Recorded data Start Marker
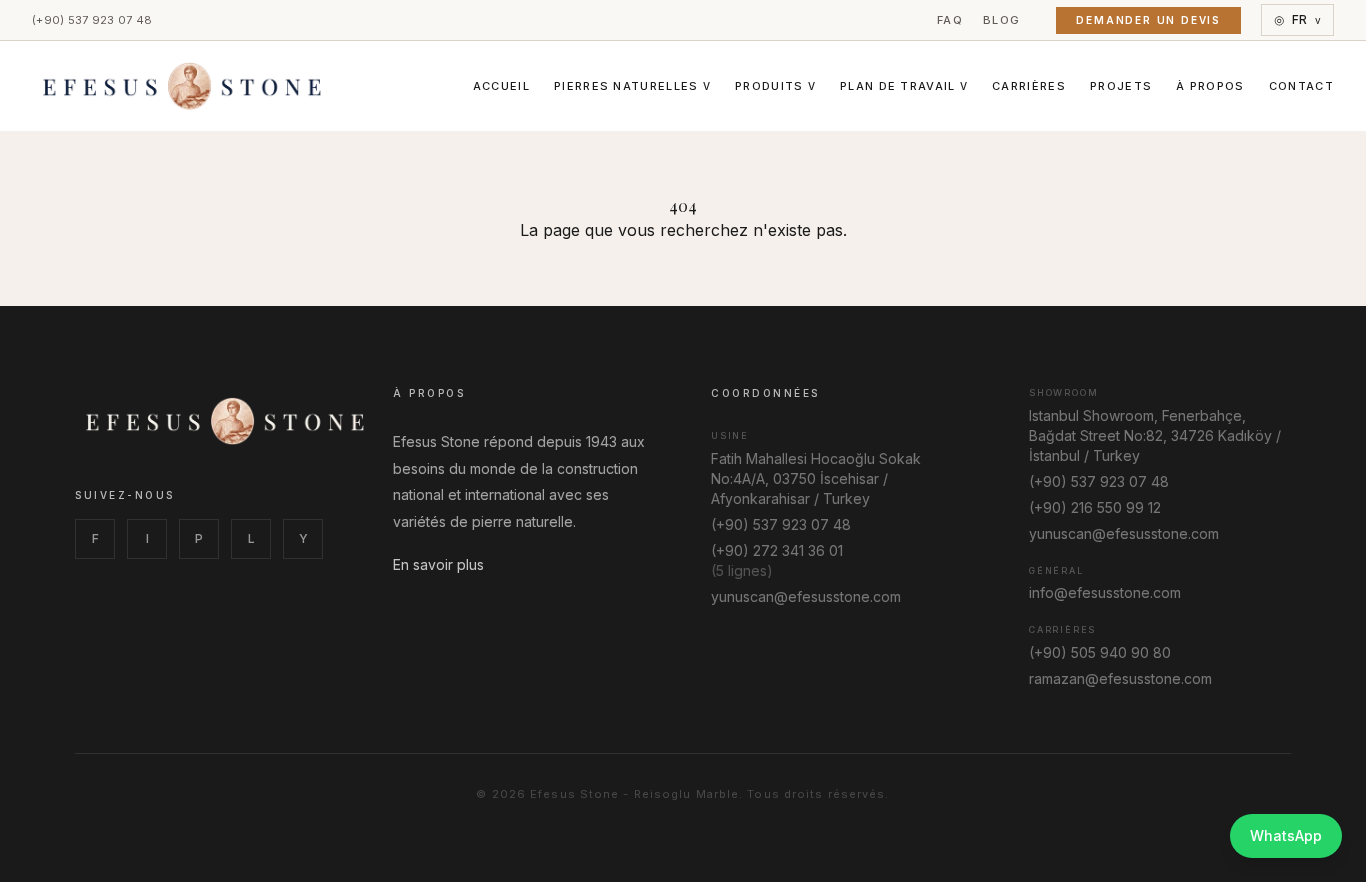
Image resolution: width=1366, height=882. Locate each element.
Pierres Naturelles (632, 86)
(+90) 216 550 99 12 (1095, 507)
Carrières (1029, 86)
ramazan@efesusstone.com (1120, 678)
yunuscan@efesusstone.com (806, 596)
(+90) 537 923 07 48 (92, 20)
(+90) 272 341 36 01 (777, 550)
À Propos (1210, 86)
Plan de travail (904, 86)
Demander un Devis (1148, 20)
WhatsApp (1286, 835)
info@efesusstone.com (1105, 592)
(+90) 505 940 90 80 (1100, 652)
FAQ (950, 20)
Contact (1301, 86)
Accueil (501, 86)
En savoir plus (438, 564)
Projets (1121, 86)
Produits (775, 86)
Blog (1001, 20)
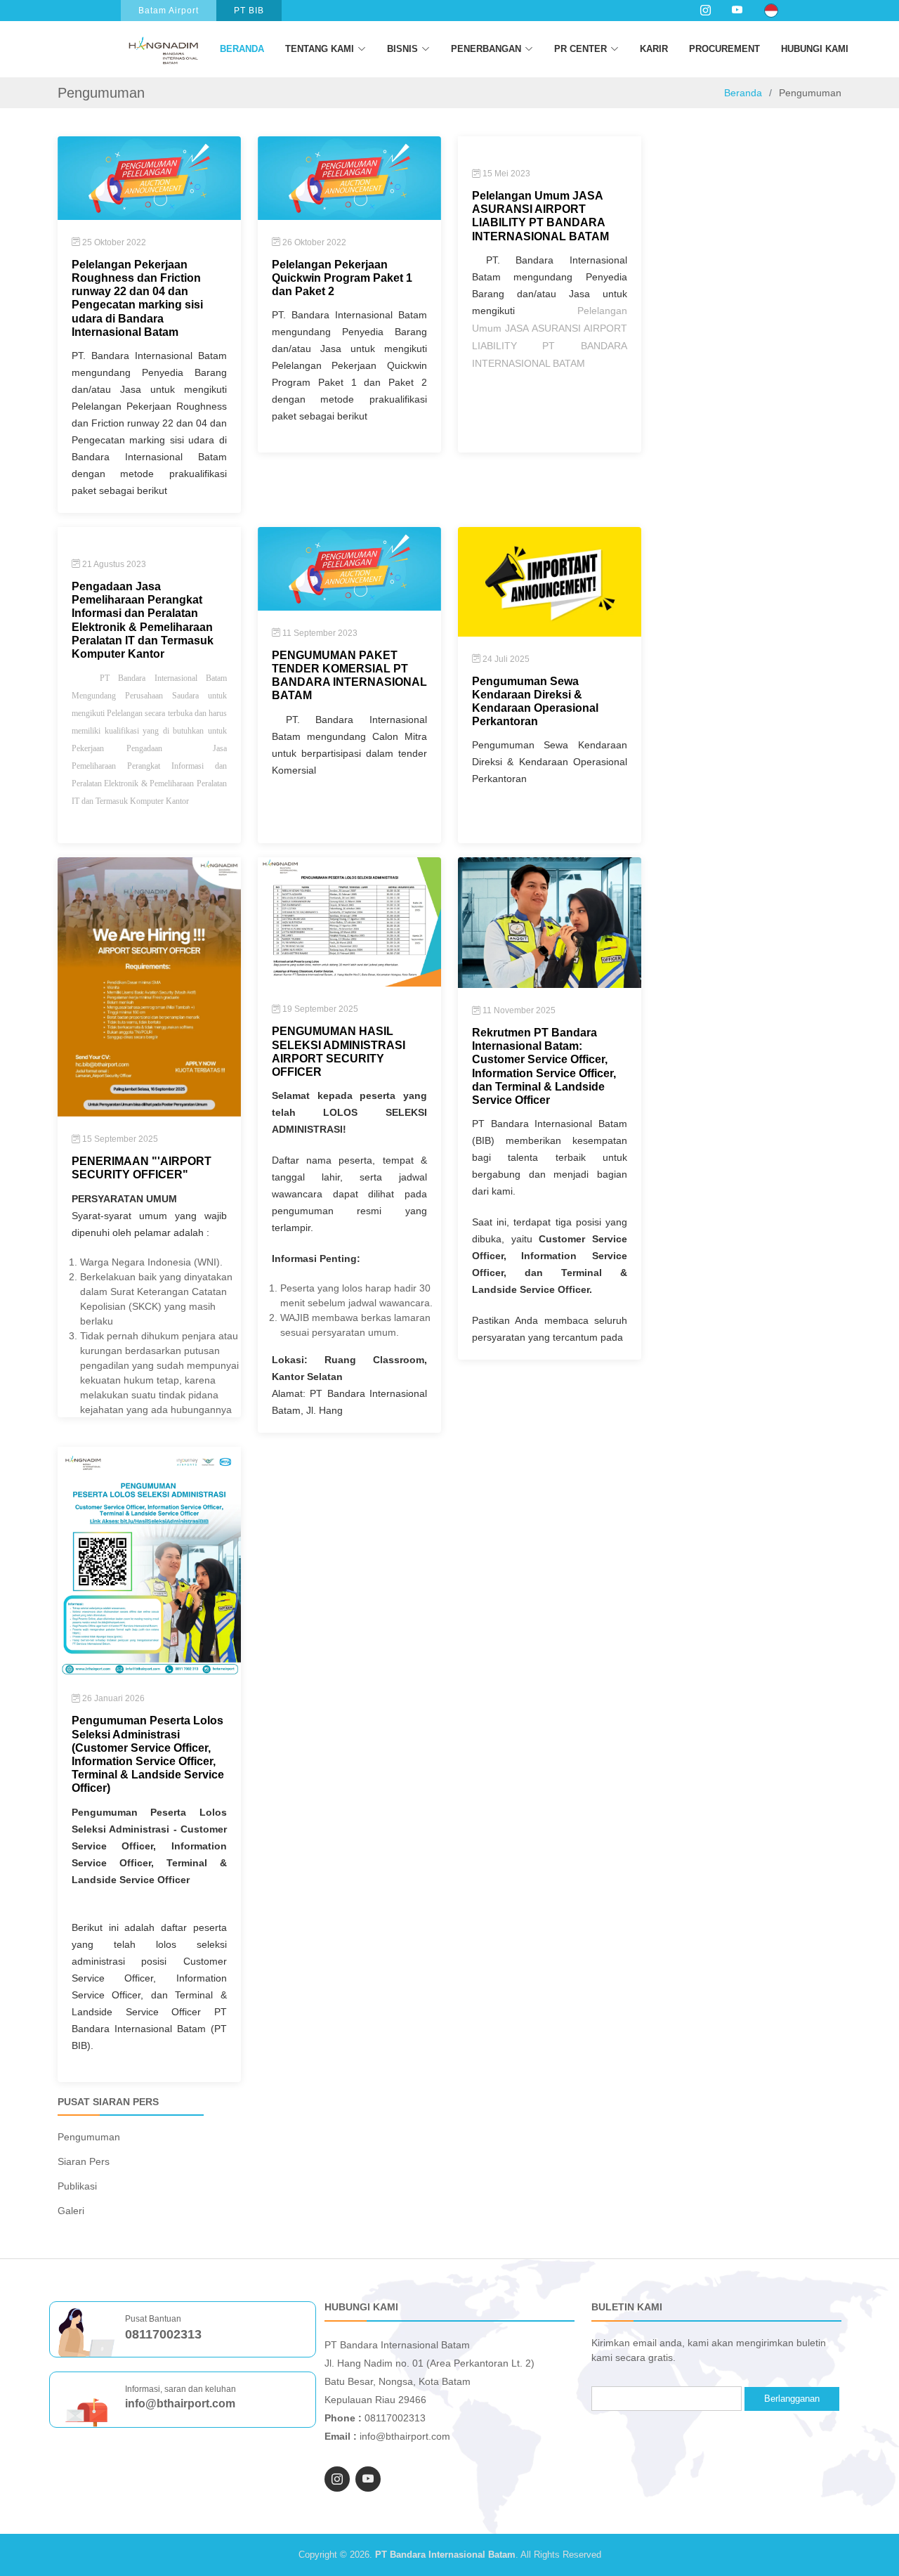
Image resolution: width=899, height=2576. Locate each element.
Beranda (242, 49)
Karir (654, 49)
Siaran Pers (84, 2161)
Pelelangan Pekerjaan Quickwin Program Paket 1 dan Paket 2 (342, 278)
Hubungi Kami (814, 49)
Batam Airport (168, 10)
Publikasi (77, 2186)
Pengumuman (89, 2136)
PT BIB (249, 10)
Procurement (724, 49)
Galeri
Recorded data End Marker
#### [Task goal]
Give all the entries again exactly, dropping each picture.

#### [Exercise response]
Image resolution: width=1366, height=882. Locate each element.
Pierres Naturelles (632, 86)
(+90) 216 550 99 12 (1095, 507)
Carrières (1029, 86)
ramazan@efesusstone.com (1120, 678)
yunuscan@efesusstone.com (806, 596)
(+90) 537 923 07 48 (92, 20)
(+90) 272 341 36 01 (777, 550)
À Propos (1210, 86)
Plan de travail (904, 86)
Demander un Devis (1148, 20)
WhatsApp (1286, 835)
info@efesusstone.com (1105, 592)
(+90) 505 940 90 80 (1100, 652)
FAQ (950, 20)
Contact (1301, 86)
Accueil (501, 86)
En savoir plus (438, 564)
Projets (1121, 86)
Produits (775, 86)
Blog (1001, 20)
Image resolution: width=899, height=2576. Locate each element.
Beranda (242, 49)
Karir (654, 49)
Siaran Pers (84, 2161)
Pelelangan Pekerjaan Quickwin Program Paket 1 dan Paket 2 (342, 278)
Hubungi Kami (814, 49)
Batam Airport (168, 10)
Publikasi (77, 2186)
Pengumuman (89, 2136)
PT BIB (249, 10)
Procurement (724, 49)
Galeri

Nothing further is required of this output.